Task directions: As the lines appear below, please set them down exactly, starting at the first and finishing with the one containing "Viewport: 876px width, 1900px height.".
╭─ Material for the task
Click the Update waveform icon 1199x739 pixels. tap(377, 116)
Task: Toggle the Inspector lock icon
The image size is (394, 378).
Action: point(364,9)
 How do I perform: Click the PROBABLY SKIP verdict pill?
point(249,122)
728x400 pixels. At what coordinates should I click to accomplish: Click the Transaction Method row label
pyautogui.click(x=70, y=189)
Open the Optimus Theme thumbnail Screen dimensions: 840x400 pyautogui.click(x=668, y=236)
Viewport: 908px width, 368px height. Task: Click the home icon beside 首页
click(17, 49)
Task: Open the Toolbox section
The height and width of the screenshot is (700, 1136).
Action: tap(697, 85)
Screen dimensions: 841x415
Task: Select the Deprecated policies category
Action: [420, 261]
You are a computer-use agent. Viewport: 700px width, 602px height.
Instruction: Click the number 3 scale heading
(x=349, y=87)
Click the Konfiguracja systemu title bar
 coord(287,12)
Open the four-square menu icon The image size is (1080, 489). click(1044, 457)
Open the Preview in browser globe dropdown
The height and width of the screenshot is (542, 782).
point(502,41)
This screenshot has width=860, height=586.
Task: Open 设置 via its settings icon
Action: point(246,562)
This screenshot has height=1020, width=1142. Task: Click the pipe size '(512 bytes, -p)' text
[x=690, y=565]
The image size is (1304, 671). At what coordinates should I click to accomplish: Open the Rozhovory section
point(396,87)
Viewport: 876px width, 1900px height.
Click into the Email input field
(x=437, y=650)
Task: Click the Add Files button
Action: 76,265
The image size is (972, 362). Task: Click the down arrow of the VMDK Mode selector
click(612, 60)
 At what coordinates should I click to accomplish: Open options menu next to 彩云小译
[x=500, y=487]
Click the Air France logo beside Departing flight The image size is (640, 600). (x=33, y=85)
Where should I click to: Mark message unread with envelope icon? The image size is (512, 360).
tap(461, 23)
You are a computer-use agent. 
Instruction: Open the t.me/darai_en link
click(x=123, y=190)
╰─
Task result:
Click the Update waveform icon 1199x739 pixels. tap(377, 116)
Task: Toggle the Inspector lock icon
The image size is (394, 378).
Action: point(364,9)
 How do I perform: Click the PROBABLY SKIP verdict pill?
point(249,122)
728x400 pixels. At what coordinates should I click to accomplish: Click the Transaction Method row label
pyautogui.click(x=70, y=189)
Open the Optimus Theme thumbnail Screen dimensions: 840x400 pyautogui.click(x=668, y=236)
Viewport: 908px width, 368px height. Task: Click the home icon beside 首页
click(17, 49)
Task: Open the Toolbox section
The height and width of the screenshot is (700, 1136).
Action: tap(697, 85)
Screen dimensions: 841x415
Task: Select the Deprecated policies category
Action: [420, 261]
You are a computer-use agent. Viewport: 700px width, 602px height.
Instruction: Click the number 3 scale heading
(x=349, y=87)
Click the Konfiguracja systemu title bar
 coord(287,12)
Open the four-square menu icon The image size is (1080, 489). click(1044, 457)
Open the Preview in browser globe dropdown
The height and width of the screenshot is (542, 782).
point(502,41)
This screenshot has width=860, height=586.
Task: Open 设置 via its settings icon
Action: point(246,562)
This screenshot has height=1020, width=1142. Task: Click the pipe size '(512 bytes, -p)' text
[x=690, y=565]
The image size is (1304, 671). At what coordinates should I click to accomplish: Open the Rozhovory section
point(396,87)
Viewport: 876px width, 1900px height.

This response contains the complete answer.